**Dataset entries**
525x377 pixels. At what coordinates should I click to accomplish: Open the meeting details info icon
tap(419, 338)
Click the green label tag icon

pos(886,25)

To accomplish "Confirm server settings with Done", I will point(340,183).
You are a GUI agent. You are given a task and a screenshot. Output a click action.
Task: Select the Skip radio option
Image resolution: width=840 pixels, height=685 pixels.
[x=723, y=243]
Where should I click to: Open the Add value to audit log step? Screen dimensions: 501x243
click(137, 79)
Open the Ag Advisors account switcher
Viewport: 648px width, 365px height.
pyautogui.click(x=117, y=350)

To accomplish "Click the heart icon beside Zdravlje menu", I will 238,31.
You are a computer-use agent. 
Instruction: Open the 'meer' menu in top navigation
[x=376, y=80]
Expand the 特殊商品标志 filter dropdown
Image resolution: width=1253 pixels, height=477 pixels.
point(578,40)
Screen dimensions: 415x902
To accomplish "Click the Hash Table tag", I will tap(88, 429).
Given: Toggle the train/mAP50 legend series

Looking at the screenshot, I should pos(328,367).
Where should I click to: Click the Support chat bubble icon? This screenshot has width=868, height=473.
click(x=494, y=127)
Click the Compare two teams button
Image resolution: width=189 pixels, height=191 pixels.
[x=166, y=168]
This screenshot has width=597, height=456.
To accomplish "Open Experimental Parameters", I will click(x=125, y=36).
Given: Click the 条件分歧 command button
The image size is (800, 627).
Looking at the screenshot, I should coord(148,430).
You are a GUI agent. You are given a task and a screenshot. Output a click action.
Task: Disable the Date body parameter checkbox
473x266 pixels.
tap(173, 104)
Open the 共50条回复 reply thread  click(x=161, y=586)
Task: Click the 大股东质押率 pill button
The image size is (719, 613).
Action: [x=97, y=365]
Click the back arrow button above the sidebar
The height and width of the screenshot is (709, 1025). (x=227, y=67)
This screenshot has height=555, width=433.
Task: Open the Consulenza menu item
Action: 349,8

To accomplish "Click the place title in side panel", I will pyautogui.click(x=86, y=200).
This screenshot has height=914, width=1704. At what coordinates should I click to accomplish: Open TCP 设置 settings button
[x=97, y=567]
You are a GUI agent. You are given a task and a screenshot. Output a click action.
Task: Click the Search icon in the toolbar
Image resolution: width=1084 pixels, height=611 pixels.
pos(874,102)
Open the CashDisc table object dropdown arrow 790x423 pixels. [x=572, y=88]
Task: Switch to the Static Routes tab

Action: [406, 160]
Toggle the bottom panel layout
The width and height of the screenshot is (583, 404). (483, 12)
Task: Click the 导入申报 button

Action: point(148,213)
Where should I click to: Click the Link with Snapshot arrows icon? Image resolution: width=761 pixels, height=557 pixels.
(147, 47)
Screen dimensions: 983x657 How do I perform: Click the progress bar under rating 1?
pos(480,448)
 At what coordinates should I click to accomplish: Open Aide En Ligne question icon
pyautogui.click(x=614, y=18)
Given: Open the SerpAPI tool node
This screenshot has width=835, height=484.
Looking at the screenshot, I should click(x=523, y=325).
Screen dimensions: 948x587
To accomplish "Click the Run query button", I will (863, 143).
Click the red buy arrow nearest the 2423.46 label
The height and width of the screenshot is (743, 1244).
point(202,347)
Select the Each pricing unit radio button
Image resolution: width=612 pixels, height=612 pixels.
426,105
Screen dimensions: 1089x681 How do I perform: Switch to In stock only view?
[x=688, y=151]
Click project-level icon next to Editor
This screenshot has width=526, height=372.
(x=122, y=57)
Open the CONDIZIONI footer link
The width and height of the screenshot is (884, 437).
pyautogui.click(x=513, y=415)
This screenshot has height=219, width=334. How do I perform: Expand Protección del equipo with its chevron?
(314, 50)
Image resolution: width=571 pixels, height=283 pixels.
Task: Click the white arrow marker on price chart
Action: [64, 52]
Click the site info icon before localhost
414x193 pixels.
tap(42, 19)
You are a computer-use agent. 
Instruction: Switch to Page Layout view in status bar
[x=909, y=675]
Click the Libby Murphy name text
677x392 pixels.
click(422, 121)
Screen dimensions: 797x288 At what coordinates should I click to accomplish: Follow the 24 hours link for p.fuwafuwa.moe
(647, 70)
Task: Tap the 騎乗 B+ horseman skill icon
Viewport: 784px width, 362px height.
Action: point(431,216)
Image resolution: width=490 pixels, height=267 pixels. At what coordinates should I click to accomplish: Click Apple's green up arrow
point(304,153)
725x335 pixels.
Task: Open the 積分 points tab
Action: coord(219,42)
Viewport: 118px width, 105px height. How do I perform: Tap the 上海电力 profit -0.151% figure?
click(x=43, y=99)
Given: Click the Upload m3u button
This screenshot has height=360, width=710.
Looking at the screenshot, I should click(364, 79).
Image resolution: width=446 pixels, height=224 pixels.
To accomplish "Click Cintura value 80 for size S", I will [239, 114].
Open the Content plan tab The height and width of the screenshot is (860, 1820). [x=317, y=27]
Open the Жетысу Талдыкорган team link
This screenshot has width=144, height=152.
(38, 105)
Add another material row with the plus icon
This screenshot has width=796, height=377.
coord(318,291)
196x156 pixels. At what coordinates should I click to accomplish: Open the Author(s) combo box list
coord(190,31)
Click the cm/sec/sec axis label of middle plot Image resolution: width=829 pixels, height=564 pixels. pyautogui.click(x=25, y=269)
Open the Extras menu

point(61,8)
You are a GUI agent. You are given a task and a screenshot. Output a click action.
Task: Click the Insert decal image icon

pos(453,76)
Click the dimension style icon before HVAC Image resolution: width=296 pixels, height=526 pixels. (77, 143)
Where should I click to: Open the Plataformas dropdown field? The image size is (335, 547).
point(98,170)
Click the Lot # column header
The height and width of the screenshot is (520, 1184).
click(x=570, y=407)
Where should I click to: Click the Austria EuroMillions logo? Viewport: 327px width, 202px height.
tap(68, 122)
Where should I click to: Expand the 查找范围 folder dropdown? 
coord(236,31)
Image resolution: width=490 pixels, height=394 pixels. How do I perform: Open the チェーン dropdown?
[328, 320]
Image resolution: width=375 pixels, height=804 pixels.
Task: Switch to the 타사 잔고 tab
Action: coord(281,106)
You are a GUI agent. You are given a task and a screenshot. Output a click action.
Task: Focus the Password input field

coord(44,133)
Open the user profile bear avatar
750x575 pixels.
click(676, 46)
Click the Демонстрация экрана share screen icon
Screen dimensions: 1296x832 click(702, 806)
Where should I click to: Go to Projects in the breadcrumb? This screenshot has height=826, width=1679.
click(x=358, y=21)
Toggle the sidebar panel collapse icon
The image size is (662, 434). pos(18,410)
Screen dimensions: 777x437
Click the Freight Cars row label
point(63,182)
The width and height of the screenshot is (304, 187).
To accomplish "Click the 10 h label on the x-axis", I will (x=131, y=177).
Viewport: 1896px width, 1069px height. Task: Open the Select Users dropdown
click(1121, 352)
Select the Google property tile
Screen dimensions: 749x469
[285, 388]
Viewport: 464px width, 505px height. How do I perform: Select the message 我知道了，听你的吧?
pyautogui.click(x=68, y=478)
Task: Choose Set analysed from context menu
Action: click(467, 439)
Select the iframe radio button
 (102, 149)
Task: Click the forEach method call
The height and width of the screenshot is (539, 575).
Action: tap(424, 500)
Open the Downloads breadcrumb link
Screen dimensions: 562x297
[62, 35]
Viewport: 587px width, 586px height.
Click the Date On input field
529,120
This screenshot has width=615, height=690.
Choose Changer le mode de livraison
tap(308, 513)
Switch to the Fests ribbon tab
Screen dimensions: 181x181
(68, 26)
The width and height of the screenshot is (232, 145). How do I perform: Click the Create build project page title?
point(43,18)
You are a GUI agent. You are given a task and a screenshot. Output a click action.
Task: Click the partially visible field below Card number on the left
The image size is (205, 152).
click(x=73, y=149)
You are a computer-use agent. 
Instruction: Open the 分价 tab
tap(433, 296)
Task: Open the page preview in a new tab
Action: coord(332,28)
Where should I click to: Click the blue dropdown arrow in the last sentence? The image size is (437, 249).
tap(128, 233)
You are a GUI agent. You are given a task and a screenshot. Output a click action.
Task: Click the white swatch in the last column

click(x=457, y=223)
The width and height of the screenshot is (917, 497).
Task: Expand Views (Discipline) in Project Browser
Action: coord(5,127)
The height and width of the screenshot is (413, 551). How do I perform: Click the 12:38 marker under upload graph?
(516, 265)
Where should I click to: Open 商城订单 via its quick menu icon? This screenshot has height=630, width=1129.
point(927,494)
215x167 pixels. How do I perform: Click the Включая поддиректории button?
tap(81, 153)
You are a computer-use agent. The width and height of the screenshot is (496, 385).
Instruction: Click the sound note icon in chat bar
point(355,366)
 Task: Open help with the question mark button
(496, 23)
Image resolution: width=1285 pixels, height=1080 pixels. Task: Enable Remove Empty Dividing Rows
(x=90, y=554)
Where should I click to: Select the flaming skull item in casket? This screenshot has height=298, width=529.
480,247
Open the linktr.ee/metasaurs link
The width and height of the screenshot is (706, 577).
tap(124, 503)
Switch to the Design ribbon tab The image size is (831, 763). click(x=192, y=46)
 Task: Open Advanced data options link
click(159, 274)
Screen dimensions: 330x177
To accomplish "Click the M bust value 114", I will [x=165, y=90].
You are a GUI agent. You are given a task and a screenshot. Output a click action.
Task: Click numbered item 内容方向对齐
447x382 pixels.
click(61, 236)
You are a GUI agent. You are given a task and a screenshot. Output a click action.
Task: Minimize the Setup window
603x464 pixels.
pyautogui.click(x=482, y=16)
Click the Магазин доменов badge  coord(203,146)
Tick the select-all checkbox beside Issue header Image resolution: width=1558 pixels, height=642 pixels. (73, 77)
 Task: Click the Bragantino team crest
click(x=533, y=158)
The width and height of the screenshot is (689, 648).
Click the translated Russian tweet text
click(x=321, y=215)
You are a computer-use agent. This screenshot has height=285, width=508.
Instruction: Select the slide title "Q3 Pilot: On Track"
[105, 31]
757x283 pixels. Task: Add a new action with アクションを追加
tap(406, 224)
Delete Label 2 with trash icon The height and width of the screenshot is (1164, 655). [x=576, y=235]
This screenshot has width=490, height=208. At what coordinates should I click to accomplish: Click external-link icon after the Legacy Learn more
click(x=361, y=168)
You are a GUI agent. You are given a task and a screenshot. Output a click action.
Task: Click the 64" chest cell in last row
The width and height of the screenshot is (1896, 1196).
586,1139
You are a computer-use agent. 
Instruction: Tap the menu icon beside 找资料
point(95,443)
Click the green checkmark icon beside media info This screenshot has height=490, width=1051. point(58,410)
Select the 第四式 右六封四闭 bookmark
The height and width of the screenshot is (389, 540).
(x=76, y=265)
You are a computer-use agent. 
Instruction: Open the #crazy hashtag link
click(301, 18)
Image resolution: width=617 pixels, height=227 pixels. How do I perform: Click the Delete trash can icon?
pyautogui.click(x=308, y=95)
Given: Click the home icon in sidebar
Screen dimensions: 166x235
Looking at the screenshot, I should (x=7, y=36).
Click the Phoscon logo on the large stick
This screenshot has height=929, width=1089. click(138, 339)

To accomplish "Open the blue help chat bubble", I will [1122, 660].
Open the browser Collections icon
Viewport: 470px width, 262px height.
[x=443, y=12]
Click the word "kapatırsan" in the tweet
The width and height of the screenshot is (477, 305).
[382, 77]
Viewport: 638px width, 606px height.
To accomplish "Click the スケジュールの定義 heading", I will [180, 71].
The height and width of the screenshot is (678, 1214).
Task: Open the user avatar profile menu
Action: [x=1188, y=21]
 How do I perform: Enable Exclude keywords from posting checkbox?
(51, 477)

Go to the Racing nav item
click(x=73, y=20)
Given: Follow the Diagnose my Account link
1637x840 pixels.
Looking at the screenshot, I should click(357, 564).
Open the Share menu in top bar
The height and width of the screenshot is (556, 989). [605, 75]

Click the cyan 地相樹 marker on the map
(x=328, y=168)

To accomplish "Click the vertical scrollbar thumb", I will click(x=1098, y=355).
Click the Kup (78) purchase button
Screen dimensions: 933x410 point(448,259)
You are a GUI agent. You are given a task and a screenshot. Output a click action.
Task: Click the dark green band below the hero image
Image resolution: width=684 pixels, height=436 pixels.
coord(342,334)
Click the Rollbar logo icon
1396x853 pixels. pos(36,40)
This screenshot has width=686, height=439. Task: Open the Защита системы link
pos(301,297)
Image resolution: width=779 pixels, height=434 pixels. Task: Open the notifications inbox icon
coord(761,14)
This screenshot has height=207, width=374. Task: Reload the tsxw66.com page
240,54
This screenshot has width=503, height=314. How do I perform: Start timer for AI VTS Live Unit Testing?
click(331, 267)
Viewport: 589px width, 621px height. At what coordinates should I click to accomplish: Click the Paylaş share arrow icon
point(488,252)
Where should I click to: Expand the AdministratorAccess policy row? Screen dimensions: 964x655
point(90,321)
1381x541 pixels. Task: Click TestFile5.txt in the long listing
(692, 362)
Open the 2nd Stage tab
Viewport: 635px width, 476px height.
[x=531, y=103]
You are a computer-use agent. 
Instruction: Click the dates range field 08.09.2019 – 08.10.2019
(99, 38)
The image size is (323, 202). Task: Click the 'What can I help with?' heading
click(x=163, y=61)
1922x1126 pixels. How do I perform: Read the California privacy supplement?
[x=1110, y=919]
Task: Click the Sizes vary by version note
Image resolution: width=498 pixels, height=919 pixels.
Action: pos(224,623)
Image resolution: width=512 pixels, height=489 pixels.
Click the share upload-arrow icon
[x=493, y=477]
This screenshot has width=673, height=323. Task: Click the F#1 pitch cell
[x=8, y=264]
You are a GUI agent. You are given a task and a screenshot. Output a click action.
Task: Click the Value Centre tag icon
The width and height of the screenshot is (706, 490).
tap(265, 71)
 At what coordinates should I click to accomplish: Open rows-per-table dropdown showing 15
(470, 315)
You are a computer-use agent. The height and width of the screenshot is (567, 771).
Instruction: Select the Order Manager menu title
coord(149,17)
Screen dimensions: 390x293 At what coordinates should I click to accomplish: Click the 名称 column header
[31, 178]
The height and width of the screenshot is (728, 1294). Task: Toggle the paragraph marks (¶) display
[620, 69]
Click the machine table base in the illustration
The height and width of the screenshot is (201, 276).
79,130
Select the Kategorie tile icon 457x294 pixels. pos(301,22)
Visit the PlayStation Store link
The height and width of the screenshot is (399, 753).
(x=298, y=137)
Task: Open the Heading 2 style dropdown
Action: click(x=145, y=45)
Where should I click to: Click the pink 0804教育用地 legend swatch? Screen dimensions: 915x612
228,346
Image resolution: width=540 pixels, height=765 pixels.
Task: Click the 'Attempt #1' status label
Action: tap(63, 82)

**Task**
Looking at the material above, how many lines hold the word "ribbon"? Only the number, please.

**Expected output**
2